--- start Information shown ---

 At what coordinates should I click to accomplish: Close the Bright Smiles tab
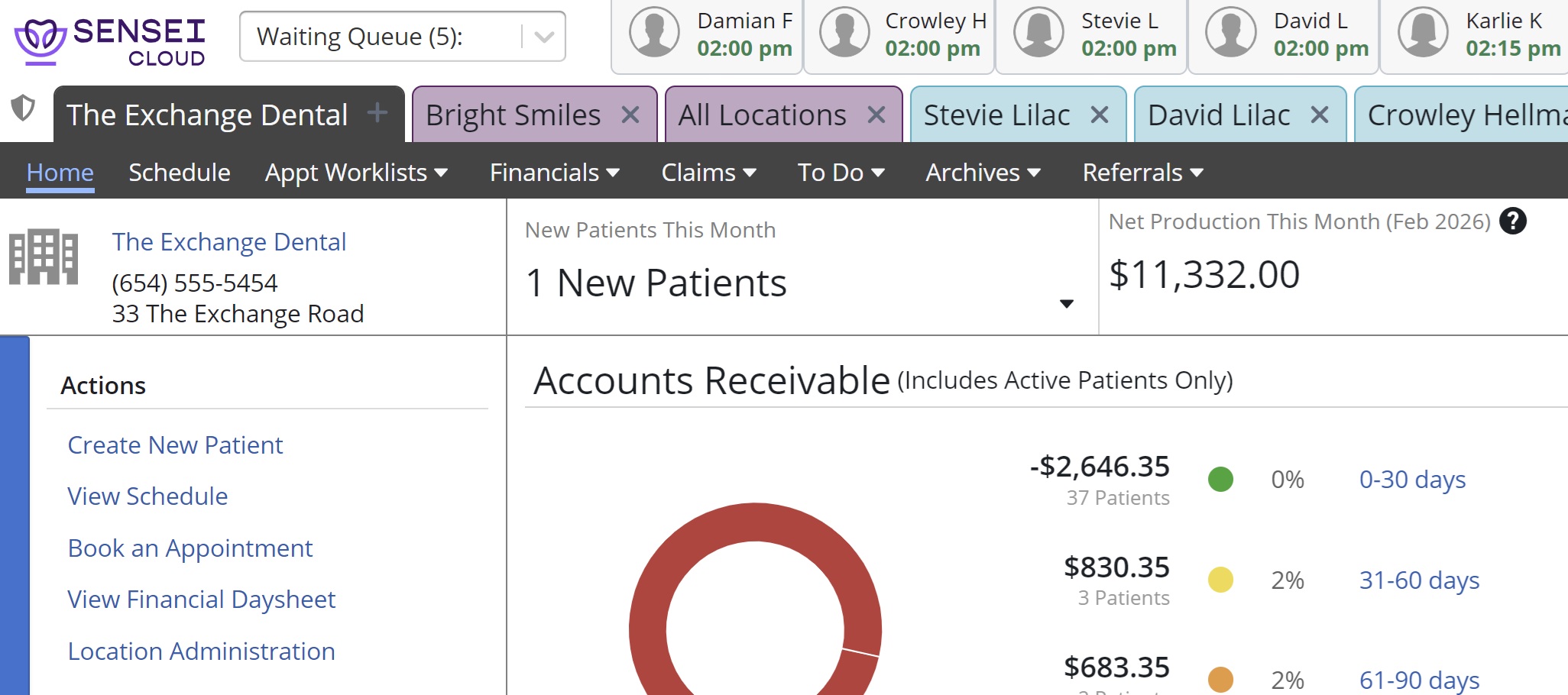click(x=630, y=115)
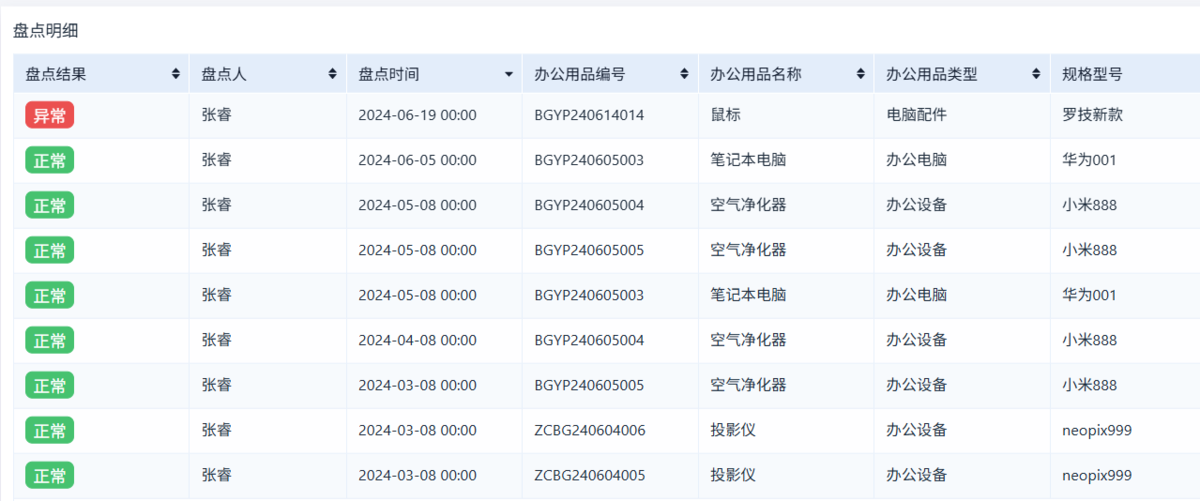Sort by 盘点人 column arrow icon
This screenshot has width=1200, height=501.
(333, 74)
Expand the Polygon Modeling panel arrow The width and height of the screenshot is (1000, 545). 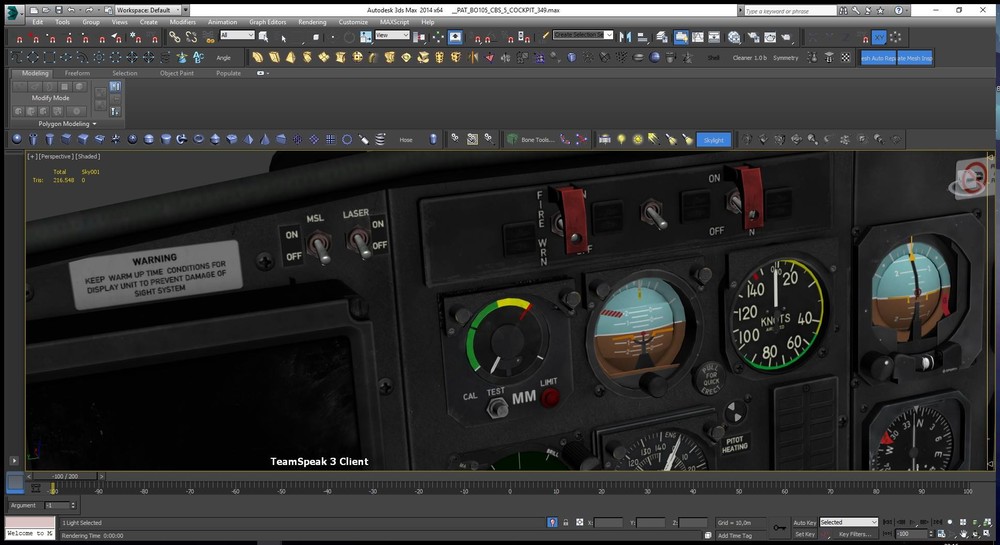tap(95, 123)
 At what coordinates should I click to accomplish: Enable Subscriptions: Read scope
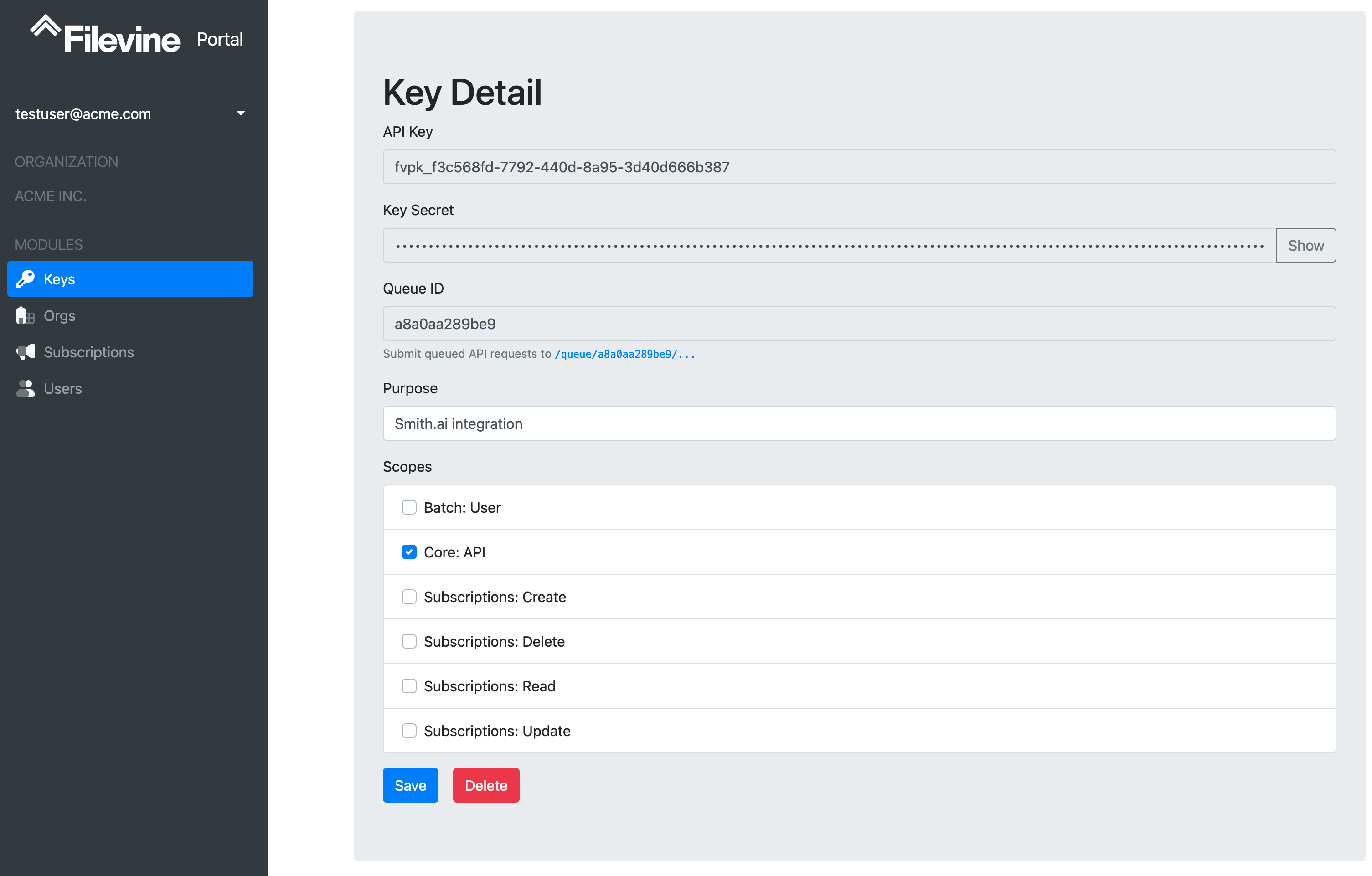[409, 686]
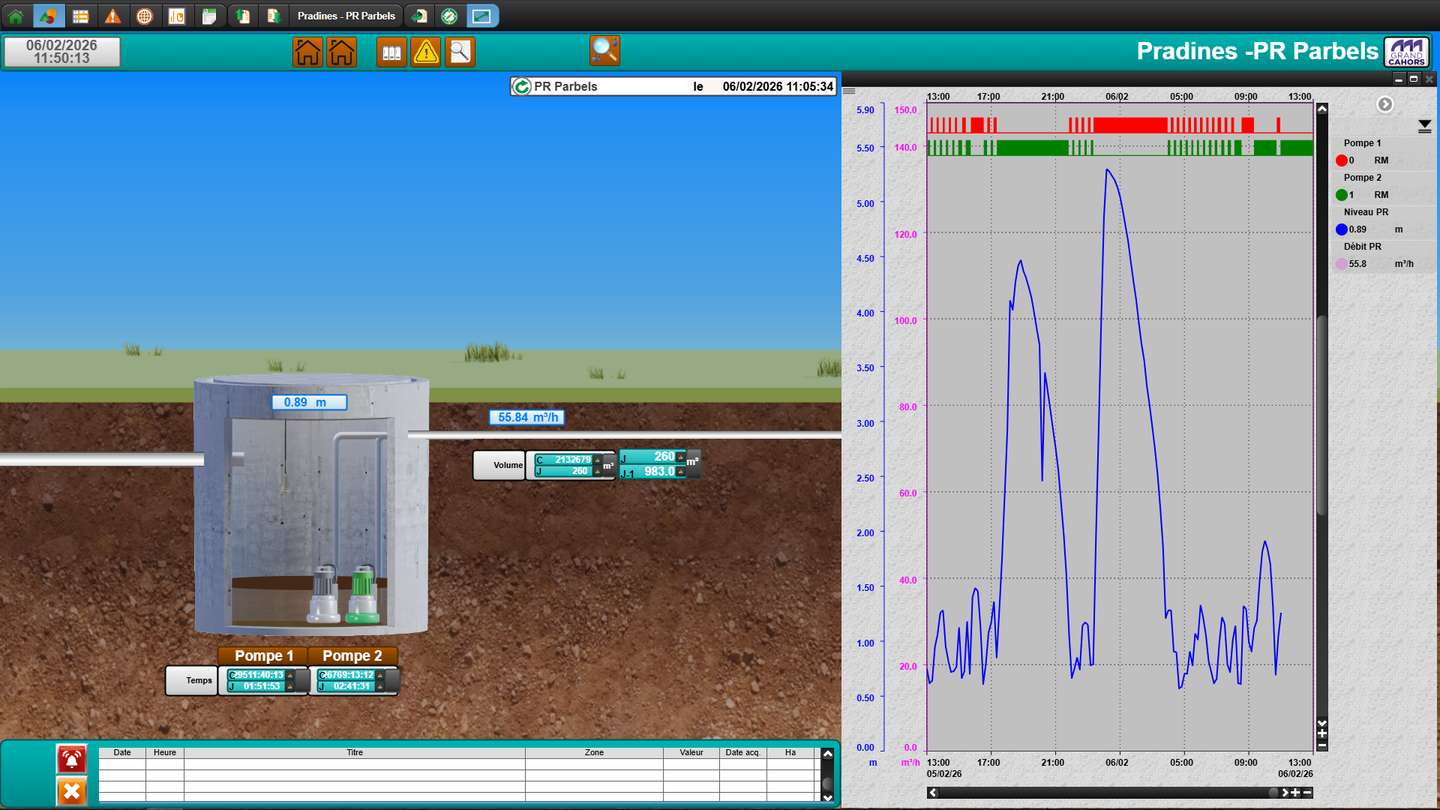Viewport: 1440px width, 810px height.
Task: Refresh PR Parbels data with green arrow
Action: (521, 87)
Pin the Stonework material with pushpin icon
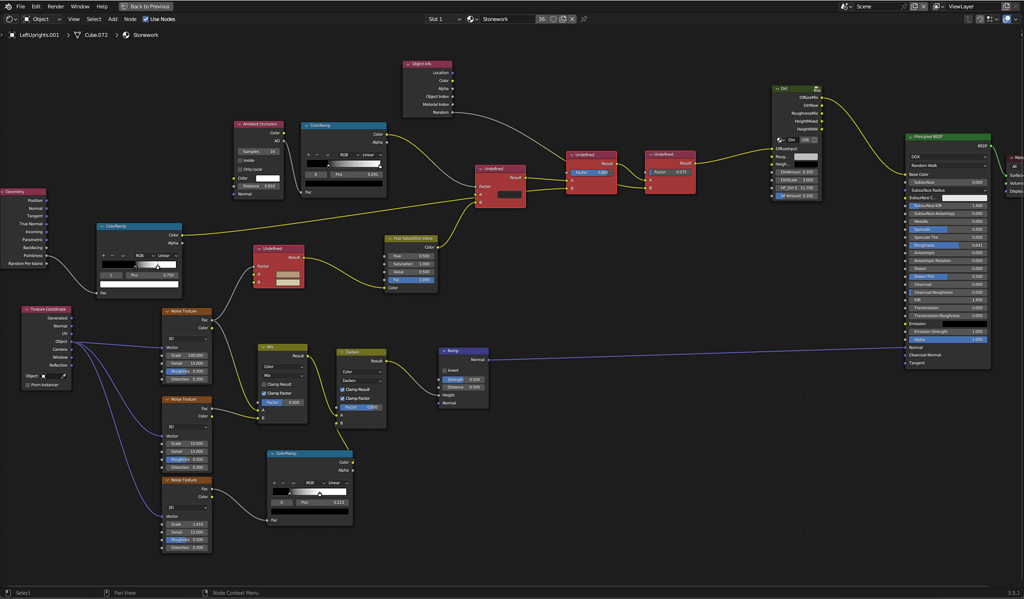The image size is (1024, 599). pos(585,18)
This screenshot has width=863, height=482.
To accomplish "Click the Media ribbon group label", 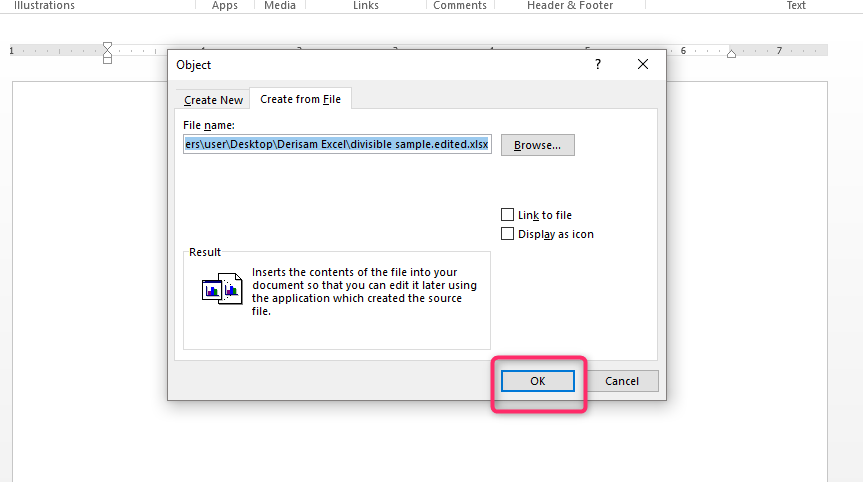I will 280,6.
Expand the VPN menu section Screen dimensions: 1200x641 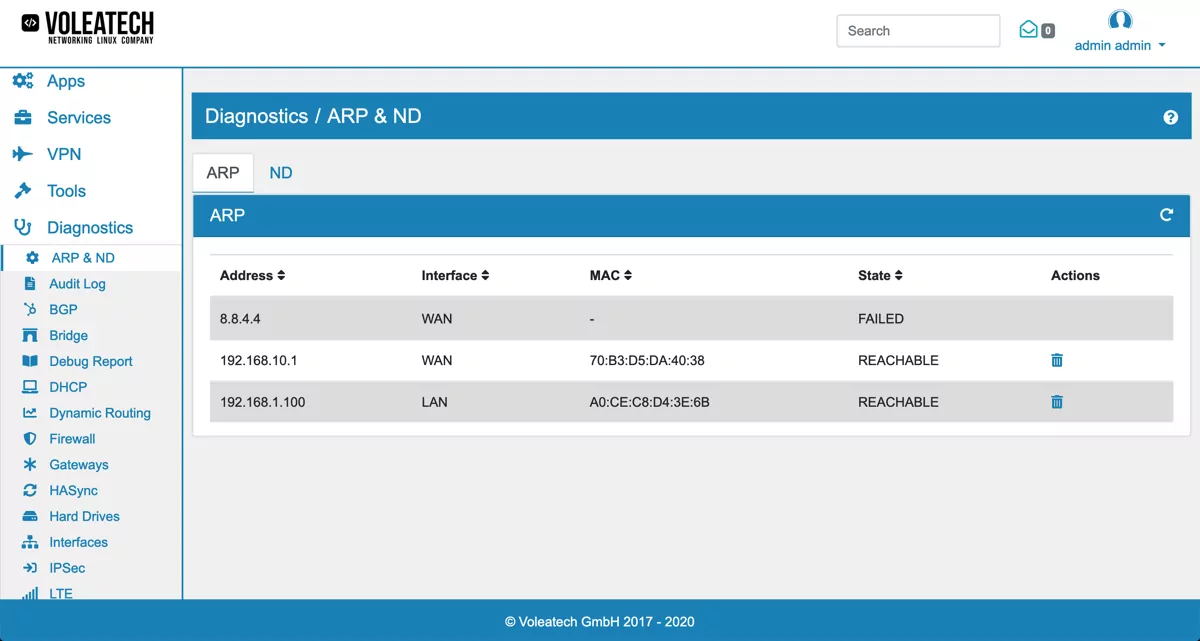(64, 154)
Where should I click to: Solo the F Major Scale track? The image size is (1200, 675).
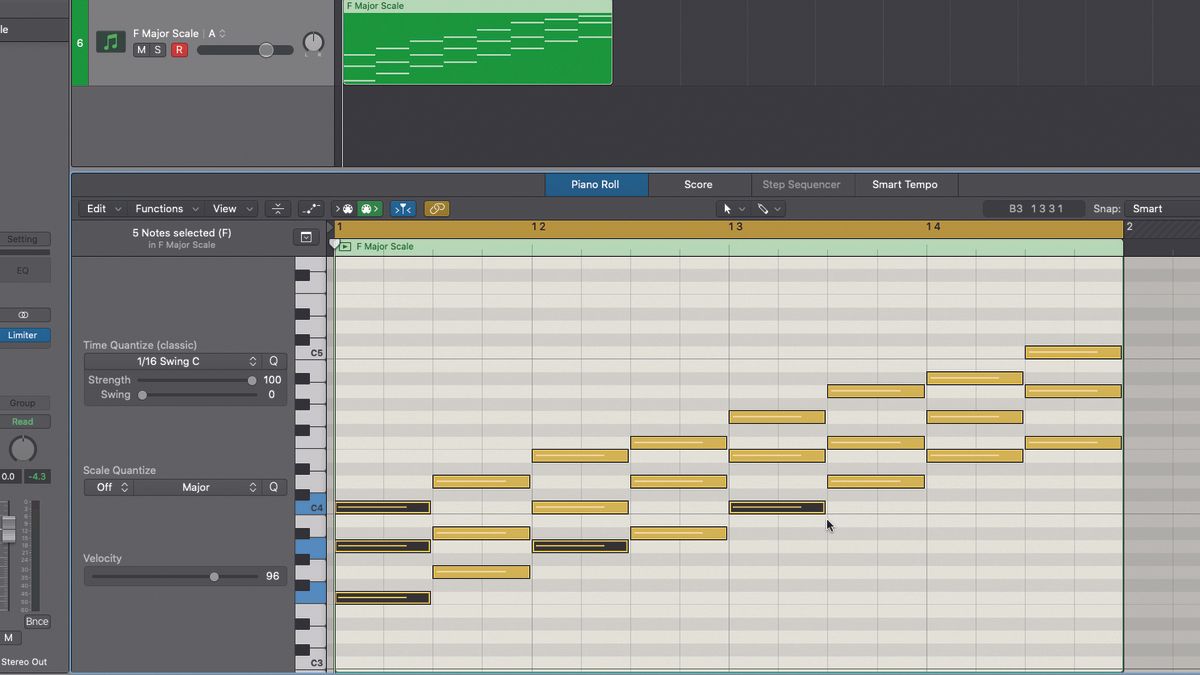tap(159, 49)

--- end Information shown ---

Count the lines in the data above that contain the string "what". Reply with the number alone.

2